◆ Given passage ◆
# Another evil but wonderful potato technique



## Chief Longwind Of The North (Jun 8, 2008)

I just learned the name of this potato dish from an elderly Irish woman, 2 days ago.  Now I can't remember it.  We were discussing recipes and cooking techniques, total strangers to each other but loving every minute of the conversation.

So, here's the recipe/technique, modernized a bit to save time.  I call it evil because potatoes, in all of their various recipes and incarnations, are just not a healthy food for me to eat.  But they taste soooooo yummy.

Preheat the oven to 400 degrees F.

◆ Tasks for this exercise ◆
1. Reproduce the portion of the potato recipe post between "So, here's the" and "400 degrees F.", inclusive.
2. Write the continuation of the potato recipe post, beginning after its final sentence.

◆ Supplied records ◆
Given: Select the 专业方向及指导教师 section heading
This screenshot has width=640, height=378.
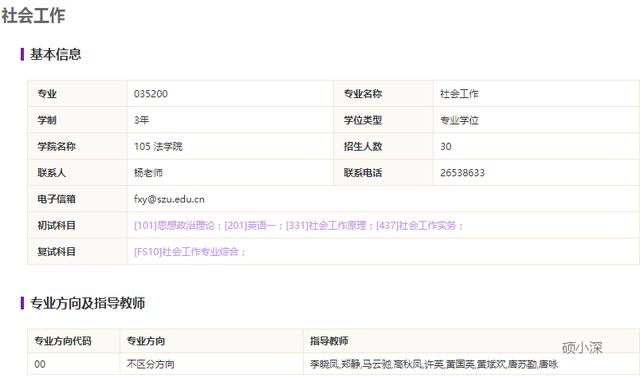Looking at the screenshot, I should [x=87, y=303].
--
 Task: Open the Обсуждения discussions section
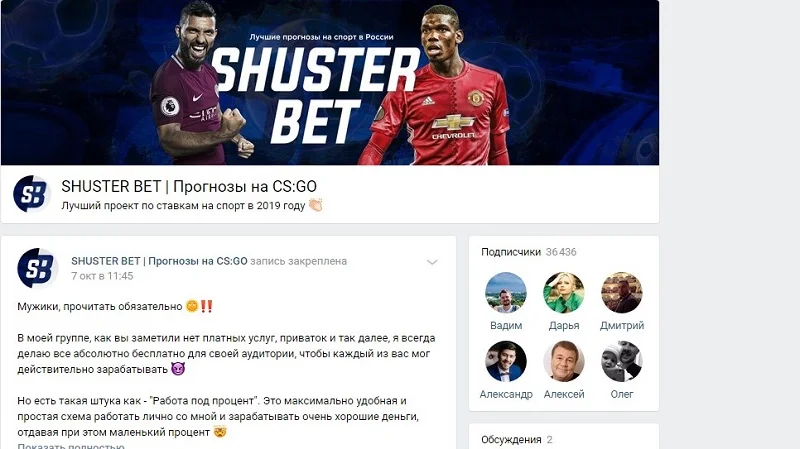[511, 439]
...
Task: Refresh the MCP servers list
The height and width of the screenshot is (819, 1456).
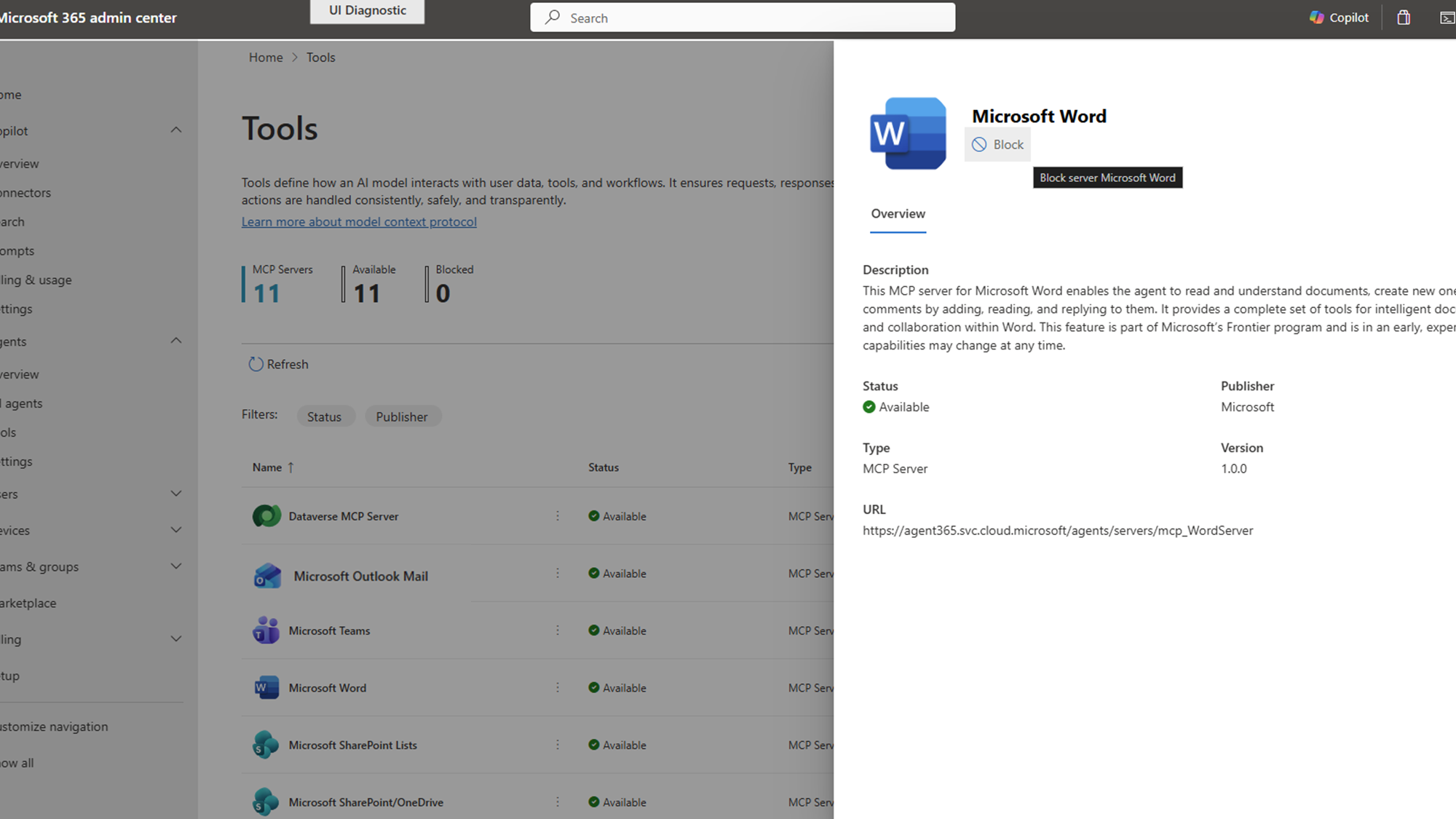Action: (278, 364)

◆ Answers provided ◆
1.
So, here's the recipe/technique, modernized a bit to save time.  I call it evil because potatoes, in all of their various recipes and incarnations, are just not a healthy food for me to eat.  But they taste soooooo yummy.

Preheat the oven to 400 degrees F.

2.
Microwave several avarage sized yukon-gold potatoes until done through.  Remove from the oven and slice sideways, relative to the length, into 1/16 inch slices until allmost through.  The potatoe slices must still be connected by a bottom skin.  Gently place the potatoes on a lightly greased, aluminum foil lined cookie sheet and gently seperate the slices.  Drizzle melted butter between the slices (you could also sprinkle in some chives, bacon bits, etc.).  Place in the oven and roast for 30 minutes while you other foods are cooking.  The slice edges will have crisped just slightly. 

These are yummy!

Oh, and if you know the correct name for this dish, please share it.

I can see using this technique for sweet potatoes as well.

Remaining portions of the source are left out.